- [Source]
+===+

Beatriz Gonzalez has all but lived in kitchens since she was 7 years old. The first was her parents’ kitchen on the paradise island of Cozumel off the eastern coast of Mexico, where, after leaving the armed forces, her father gave up his previous life to open a top-flight restaurant. Beatriz also threw herself into the new venture. But everything changed when she was 17 and her father sent her to France to study at the Institut Paul Bocuse. She fell in love not only with French cuisine, but also with Matthieu Marcant, who went on to become her husband. He is also her business associate in the two restaurants she now runs in Paris, Neva Cuisine and Coretta. Having trained under Pierre Orsi in Lyon, Alain Senderens at Lucas Carton and Frédéric Robert at La Grande Cascade, Beatriz favours a gourmet bistro style of cooking. Between services, she often snacks on cheese – a piece of Salers, or Comté. A true Mexican, fashioned by France.

What are your memories of childhood?

My parents’ restaurant in Mexico was on two floors, and when you went upstairs, you had to go past the kitchen. I can still see the enormous extractor hood in there, and smell all those delicious smells – meat and fish, the spicy tomato sauce being stirred in huge pots, ready to be poured over fish cooked in banana leaves, and the fried tortillas we call tostadas.

+===+

- [Information supplied]
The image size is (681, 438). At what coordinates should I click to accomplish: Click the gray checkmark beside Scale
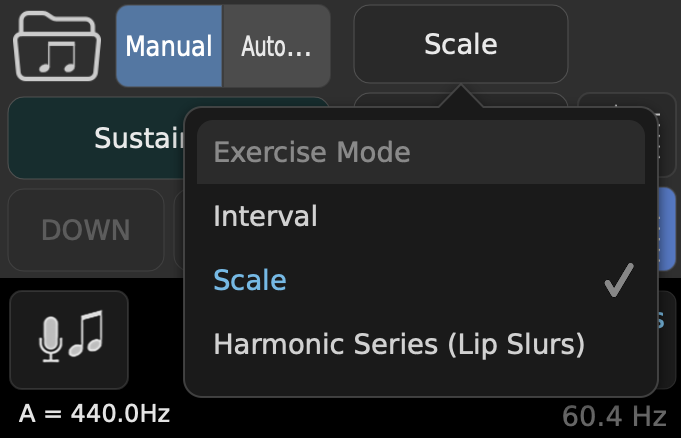click(x=619, y=280)
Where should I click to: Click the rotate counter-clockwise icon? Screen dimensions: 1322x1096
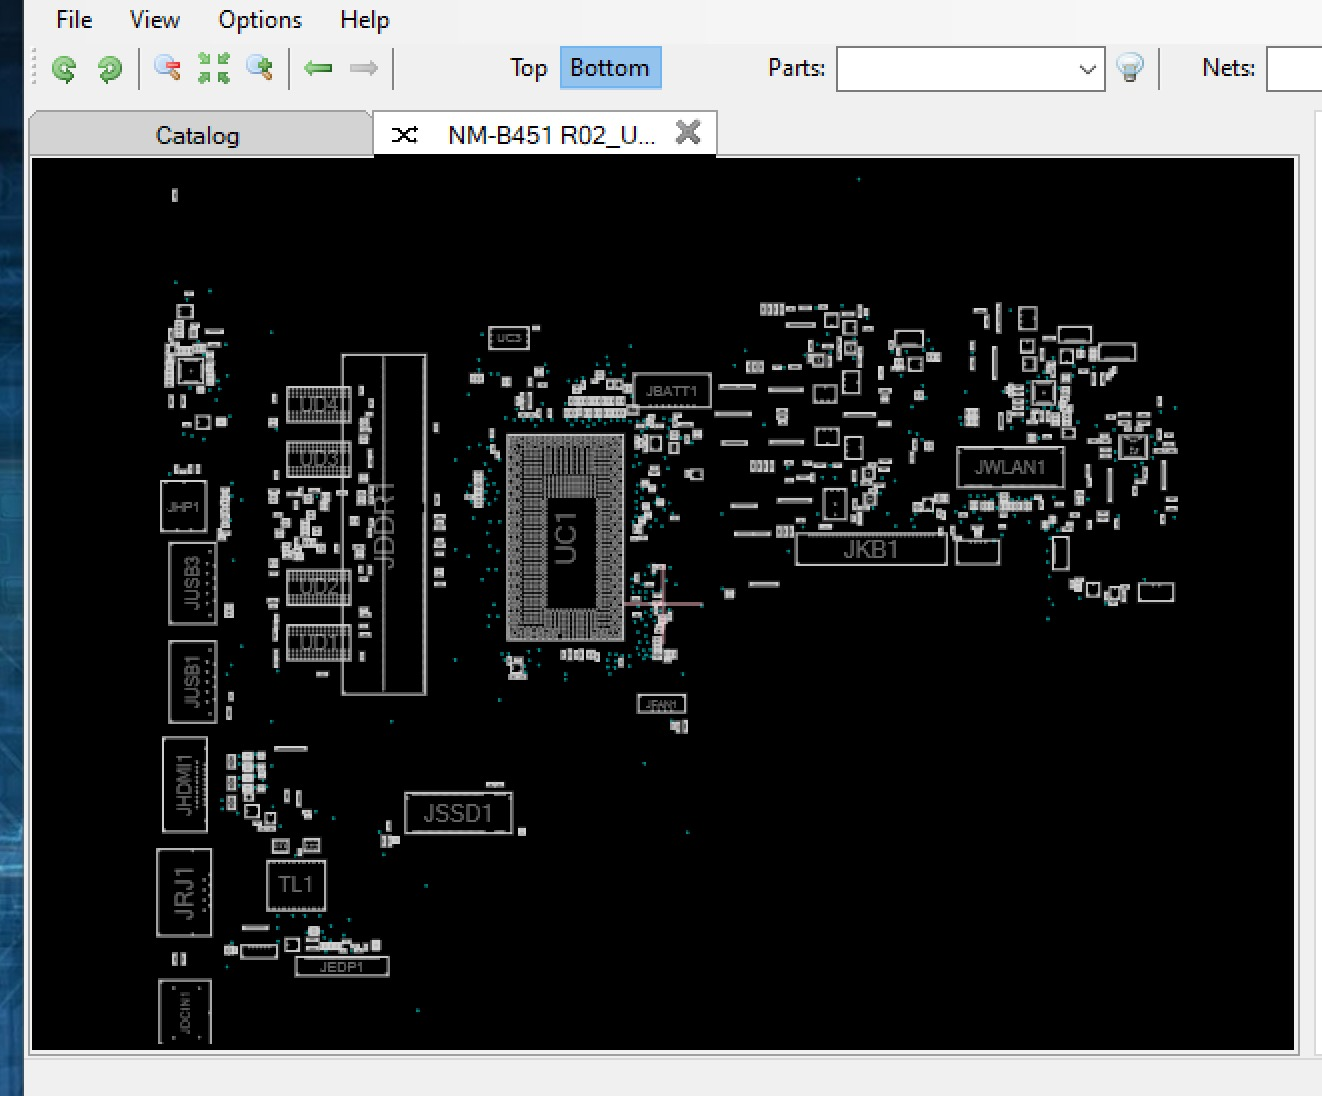click(x=64, y=69)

+===+

- [Directive 1] Recast the paragraph of the Beatriz Gonzalez interview that begins "Beatriz Gonzalez has all but lived in kitchens" as a bulleted list of its main facts.
- [Directive 2] Name every chef the Beatriz Gonzalez interview says she trained under.
- [Directive 3] Pick up the Beatriz Gonzalez interview after its last sentence and carry it forward.
The data plays no part in this work.

- [Final result 1]
- Has worked in kitchens since age 7, starting in her parents' restaurant on Cozumel, off Mexico's eastern coast
- Her father left the armed forces to open a top-flight restaurant there, and she threw herself into it
- At 17, her father sent her to France to study at the Institut Paul Bocuse
- There she fell in love with French cuisine and with Matthieu Marcant, later her husband
- Marcant is her business associate in her two Paris restaurants, Neva Cuisine and Coretta
- Trained under Pierre Orsi in Lyon, Alain Senderens at Lucas Carton and Frédéric Robert at La Grande Cascade
- Favors a gourmet bistro style of cooking
- Often snacks on cheese, such as Salers or Comté, between services
- A true Mexican, fashioned by France

- [Final result 2]
- Pierre Orsi
- Alain Senderens
- Frédéric Robert

- [Final result 3]
How did your parents react when you told them you wanted to be a chef ?

My father was astonished. Why would I want to have the same job as they did, when I never used to see them and I’d have to come down to the restaurant to spend time with them? But he knew I had made up my mind, and that I could be stubborn! Then one day he asked me if I still wanted to be a cook, because apparently a famous chef had opened a cookery school in Lyon – one of the best, he said. He thought that I would come back and take over their restaurant, but I fell in love with France. My father has always supported me in everything, and encouraged me to open my own restaurant when I would have just carried on working for the big names.

What was it like to leave your roots?

In Mexico we have big families, so to be all alone at school, not speaking the language, was very tough. But even in my first placements I realised that when I was told to ‘do this, fetch that,’ I had to do it. I had to learn and understand, or they would simply replace me.

How would you describe your cooking style?

It’s a blend of my background and all the flavours I’ve encountered in my life so far. People who know me all know my food has a bit of a kick to it. They’re not your everyday flavours, but they’re very precisely structured.

I love smooth creaminess of brie
How is cheese used in Mexican cuisine?

People do eat cheese, but it isn’t as tasty as the French product. We have some fairly neutral cheeses, used mainly for garnish or melted; for instance in quesadillas, the Mexican savoury snack of choice.

Say “Sweet Cheese”!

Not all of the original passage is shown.